Nous ne pensons pas que c'est forcément la meilleure, d'autres méthodes peuvent fonctionner. Si, par exemple, nous trouvions des biens immobiliers moins bien valorisés et aussi rentables que les entreprises que nous détenons dans notre portefeuille, nous n'aurions aucun problème à considérer ces alternatives.

Historiquement, nos investissements en Bourse nous permettaient d'acheter des entreprises à des prix défiant toute concurrence, ce qui est à la fois peu risqué et rémunérateur... à condition de ne pas trop se tromper sur l'estimation de la juste valeur du bien convoité.

Nous apprécions particulièrement le fait de ne pas devoir supporter un endettement élevé : nous ne devons rien à personne si nos investissements ne tournaient pas aussi bien que prévu.
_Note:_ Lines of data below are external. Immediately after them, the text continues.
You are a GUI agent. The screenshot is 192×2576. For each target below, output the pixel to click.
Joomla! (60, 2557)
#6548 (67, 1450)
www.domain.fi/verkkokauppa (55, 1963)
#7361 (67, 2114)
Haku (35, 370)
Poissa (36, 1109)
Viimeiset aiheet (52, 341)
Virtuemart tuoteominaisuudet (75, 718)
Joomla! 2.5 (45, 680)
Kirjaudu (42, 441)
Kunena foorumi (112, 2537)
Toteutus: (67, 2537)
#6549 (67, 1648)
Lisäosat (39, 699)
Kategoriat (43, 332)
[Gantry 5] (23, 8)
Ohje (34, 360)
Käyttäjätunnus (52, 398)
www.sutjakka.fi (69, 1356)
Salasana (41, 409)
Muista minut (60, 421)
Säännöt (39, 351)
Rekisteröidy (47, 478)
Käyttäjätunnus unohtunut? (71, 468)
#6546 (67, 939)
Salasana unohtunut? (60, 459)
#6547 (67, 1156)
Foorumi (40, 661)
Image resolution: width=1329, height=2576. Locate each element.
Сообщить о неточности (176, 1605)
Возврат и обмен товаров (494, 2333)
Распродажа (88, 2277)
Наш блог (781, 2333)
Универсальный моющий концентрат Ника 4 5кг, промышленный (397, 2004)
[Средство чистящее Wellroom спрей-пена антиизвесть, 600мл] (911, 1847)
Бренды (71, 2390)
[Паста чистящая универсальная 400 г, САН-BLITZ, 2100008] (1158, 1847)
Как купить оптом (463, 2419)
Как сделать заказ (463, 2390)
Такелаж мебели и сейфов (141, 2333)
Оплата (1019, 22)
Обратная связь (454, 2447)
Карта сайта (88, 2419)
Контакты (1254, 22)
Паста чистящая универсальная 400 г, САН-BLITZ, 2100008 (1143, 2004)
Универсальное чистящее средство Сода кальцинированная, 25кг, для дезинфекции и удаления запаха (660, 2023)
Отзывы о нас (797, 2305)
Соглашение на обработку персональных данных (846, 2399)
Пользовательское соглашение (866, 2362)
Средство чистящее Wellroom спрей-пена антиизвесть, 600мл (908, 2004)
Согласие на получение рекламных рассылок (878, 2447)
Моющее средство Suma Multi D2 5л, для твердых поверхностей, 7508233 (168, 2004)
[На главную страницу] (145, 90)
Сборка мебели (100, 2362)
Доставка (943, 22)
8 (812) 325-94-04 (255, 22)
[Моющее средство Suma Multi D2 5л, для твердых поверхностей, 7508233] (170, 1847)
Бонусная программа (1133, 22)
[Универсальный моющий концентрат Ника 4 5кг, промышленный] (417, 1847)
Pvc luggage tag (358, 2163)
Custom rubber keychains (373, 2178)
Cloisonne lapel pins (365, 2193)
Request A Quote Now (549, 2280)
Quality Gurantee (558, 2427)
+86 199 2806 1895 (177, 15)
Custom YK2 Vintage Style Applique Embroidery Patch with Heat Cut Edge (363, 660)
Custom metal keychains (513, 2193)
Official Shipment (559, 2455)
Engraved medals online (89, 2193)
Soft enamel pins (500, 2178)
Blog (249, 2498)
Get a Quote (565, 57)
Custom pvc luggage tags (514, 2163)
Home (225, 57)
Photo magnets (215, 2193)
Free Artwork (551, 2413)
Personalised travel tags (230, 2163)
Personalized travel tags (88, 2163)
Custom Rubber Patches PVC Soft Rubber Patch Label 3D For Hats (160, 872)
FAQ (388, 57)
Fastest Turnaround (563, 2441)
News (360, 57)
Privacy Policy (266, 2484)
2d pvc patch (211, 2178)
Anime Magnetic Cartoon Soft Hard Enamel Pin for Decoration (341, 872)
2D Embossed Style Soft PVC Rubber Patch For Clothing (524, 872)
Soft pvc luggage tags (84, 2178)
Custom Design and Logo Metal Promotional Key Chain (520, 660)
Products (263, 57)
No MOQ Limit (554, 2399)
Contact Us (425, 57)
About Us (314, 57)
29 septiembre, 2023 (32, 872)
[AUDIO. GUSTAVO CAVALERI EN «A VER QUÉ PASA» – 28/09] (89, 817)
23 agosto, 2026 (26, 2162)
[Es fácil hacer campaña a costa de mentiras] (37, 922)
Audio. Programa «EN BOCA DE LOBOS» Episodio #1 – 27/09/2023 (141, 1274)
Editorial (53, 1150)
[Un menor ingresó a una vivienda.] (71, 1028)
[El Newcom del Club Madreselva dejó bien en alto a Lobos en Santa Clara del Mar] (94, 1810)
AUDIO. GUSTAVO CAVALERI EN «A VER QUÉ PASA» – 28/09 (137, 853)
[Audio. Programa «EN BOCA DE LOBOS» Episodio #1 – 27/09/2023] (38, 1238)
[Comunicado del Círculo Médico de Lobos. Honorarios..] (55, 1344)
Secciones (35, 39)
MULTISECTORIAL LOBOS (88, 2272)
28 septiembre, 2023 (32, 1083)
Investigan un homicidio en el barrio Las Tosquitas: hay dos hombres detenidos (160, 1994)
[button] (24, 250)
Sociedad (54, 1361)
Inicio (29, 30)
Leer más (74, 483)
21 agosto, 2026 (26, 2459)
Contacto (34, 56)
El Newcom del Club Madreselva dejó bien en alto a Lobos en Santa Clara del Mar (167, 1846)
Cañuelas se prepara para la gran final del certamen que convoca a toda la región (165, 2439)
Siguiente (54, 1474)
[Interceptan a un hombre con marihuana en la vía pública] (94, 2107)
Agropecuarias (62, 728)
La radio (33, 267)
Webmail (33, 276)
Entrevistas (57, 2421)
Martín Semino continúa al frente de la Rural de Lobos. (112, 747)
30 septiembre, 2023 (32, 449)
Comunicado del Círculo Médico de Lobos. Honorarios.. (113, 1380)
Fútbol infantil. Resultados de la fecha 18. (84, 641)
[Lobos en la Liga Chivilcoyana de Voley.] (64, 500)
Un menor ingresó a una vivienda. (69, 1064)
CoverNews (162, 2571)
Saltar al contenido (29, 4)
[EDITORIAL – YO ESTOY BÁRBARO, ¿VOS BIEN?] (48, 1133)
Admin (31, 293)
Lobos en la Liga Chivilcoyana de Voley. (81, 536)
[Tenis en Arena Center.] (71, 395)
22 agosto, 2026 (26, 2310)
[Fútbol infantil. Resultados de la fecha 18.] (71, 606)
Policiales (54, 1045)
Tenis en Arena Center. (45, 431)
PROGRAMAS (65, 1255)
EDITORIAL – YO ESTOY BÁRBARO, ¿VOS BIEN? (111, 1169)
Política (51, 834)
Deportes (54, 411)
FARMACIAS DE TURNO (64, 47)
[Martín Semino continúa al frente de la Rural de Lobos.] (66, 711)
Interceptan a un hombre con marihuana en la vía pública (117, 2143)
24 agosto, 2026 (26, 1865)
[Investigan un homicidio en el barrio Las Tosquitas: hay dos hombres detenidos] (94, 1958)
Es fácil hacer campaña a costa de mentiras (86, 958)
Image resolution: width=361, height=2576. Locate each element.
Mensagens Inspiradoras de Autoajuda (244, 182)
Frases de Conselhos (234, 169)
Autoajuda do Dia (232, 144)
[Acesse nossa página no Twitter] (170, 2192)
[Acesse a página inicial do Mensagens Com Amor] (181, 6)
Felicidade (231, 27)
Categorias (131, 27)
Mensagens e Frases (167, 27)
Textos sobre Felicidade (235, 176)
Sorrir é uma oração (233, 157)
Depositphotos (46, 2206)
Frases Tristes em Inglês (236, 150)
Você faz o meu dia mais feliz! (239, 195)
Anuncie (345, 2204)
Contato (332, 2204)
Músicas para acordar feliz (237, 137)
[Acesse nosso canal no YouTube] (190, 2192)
Dans d'autres domaines, si un investissement tourne mal, on peut se retrouver endetté à vie.

L'une des caractéristiques de votre démarche, comme l'illustrent de nombreux exemples, est  non seulement  d'analyser des « business models » d'entreprises dans lesquels il est bon d'investir mais aussi de former le lecteur lui-même à l'analyse. Pourquoi cette volonté didactique ?

Nous avons eu beaucoup de chance d'apprendre l'investissement value. La découverte de cette discipline a changé notre vie. C'est d'ailleurs beaucoup plus qu'une philosophie d'investissement, c'est une philosophie de vie. Après l'avoir éprouvée, nous nous sommes dit qu'il serait bon de la démocratiser et d'en faire profiter ceux qui le veulent. Nous savons pertinemment que tout le monde ne pourra malheureusement pas en profiter, car la discipline est exigeante, mais nous souhaitons ardemment que tous ceux qui s'en donnent les moyens puissent bénéficier de ses avantages.

Vous vous adressez à un large public. Pourtant, la Bourse reste pour de nombreuses personnes un repoussoir. Que leur diriez-vous en premier lieu pour les convaincre du contraire ?

La Bourse n'est qu'un marché, dans le même genre que celui où vous allez acheter des légumes. La seule particularité de ce marché, c'est qu'on y vend des parts d'entreprises et d'autres produits financiers. Chacun sait ce qu'est une entreprise, soit parce qu'il y a travaillé, soit parce qu'il en a fréquenté dans sa vie quotidienne. Vous vous êtes sans doute déjà dit, en allant dans un restaurant ou une boutique particulièrement fréquentés que vous aimeriez bien avoir un tel business, parce que vous savez intuitivement qu'il vous rapporterait beaucoup d'argent. La Bourse vous offre cette possibilité sans avoir à débourser une fortune pour acheter tout le business : vous pouvez ainsi être copropriétaire d'un Mc Donald's, d'un Primark et de plein d'autres entreprises. La seule chose qui vous reste à faire pour compléter votre intuition et être certain de faire une bonne affaire, c'est de mettre une valeur sur le business que vous convoitez, et payer beaucoup moins cher que cette dernière. Le plus possible, il faut mettre en sourdine tout le bruit et le parasitisme des « experts », et se concentrer sur les quelques fondamentaux de business simples que nous comprenons bien. Si nous sommes si attachés au bon sens paysan, c'est parce qu'il sert mieux à une judicieuse utilisation de son capital qu'une débauche de science et de technique.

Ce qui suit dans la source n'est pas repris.